Wednesday, March 16, 2016

Rolling on Quicksand

The other week I got stuck in foam. My family and I were at a trampoline park--an indoor cornucopia of trampolines, rock walls, and obstacle courses--and I decided to jump into the foam pit. Basically, you run onto a trampoline, bounce, and then drop into a massive pit filled with cinder-block-sized foam bricks.

Everything was fine until I tried to get out. I couldn't move. Every time that I pressed down on the foam, it just smooshed beneath my weight. I felt trapped, not unlike someone would feel who is stuck in quicksand. Except in this situation, I wasn't sinking; in fact, that was the problem. I wasn't moving, no matter what I did.

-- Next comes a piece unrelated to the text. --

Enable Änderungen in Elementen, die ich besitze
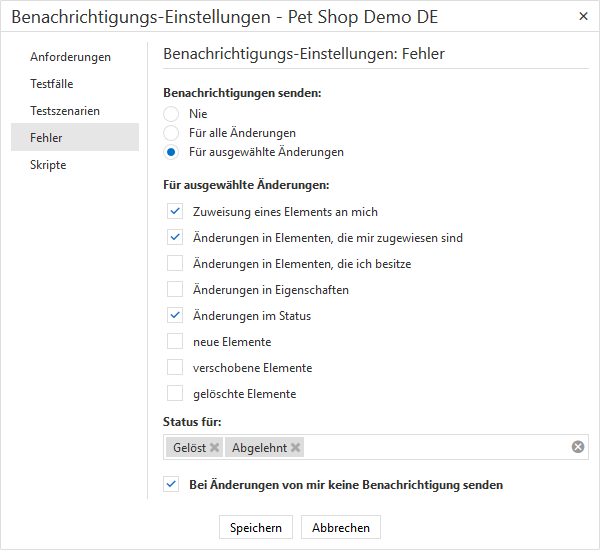The width and height of the screenshot is (600, 550). [x=175, y=264]
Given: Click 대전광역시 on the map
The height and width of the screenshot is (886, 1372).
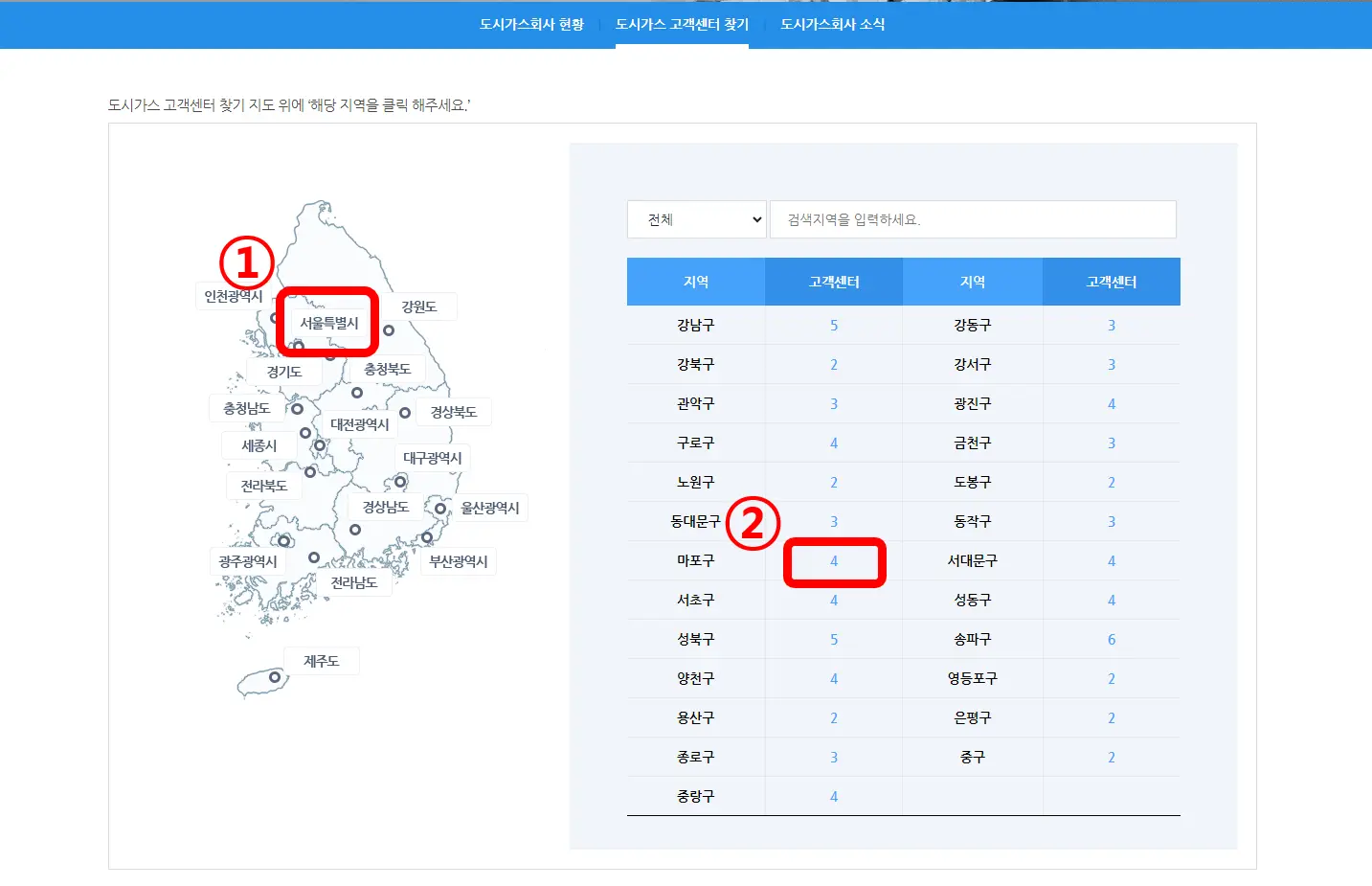Looking at the screenshot, I should pos(359,423).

Strength wasn't going to help me because the more harder that I pressed on the bricks, the faster they collapsed.

I looked to my wife for help, but what could she do? I'm well over 200 pounds and was several feet away.

I stretched my toes to gain leverage on the floor but soon learned that the floor was a trampoline of sorts, and didn't offer me any purchase.

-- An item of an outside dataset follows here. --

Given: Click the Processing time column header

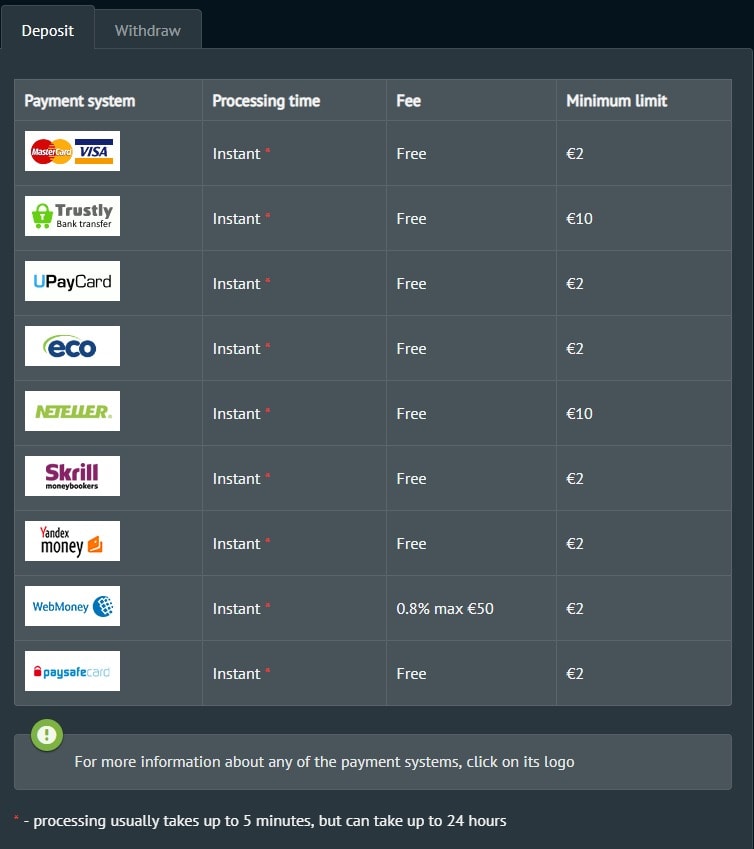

Finally, my wife told me to roll. So there I was, a sweaty, frustrated mess, rolling my way on my back across this lake of foam. Eventually, I rolled onto the platform and collapsed into a heaving mass. As I panted my way back to sanity, I marveled at how easily the children climbed out of the pit. Lithe and light, they practically sprinted across the obstacle that had proven so difficult for me.

So is the case with life: the more that we struggle, insisting on asserting our will on the world, the more stuck we become. It's only when we relax and settle into the situation, that we can roll with life.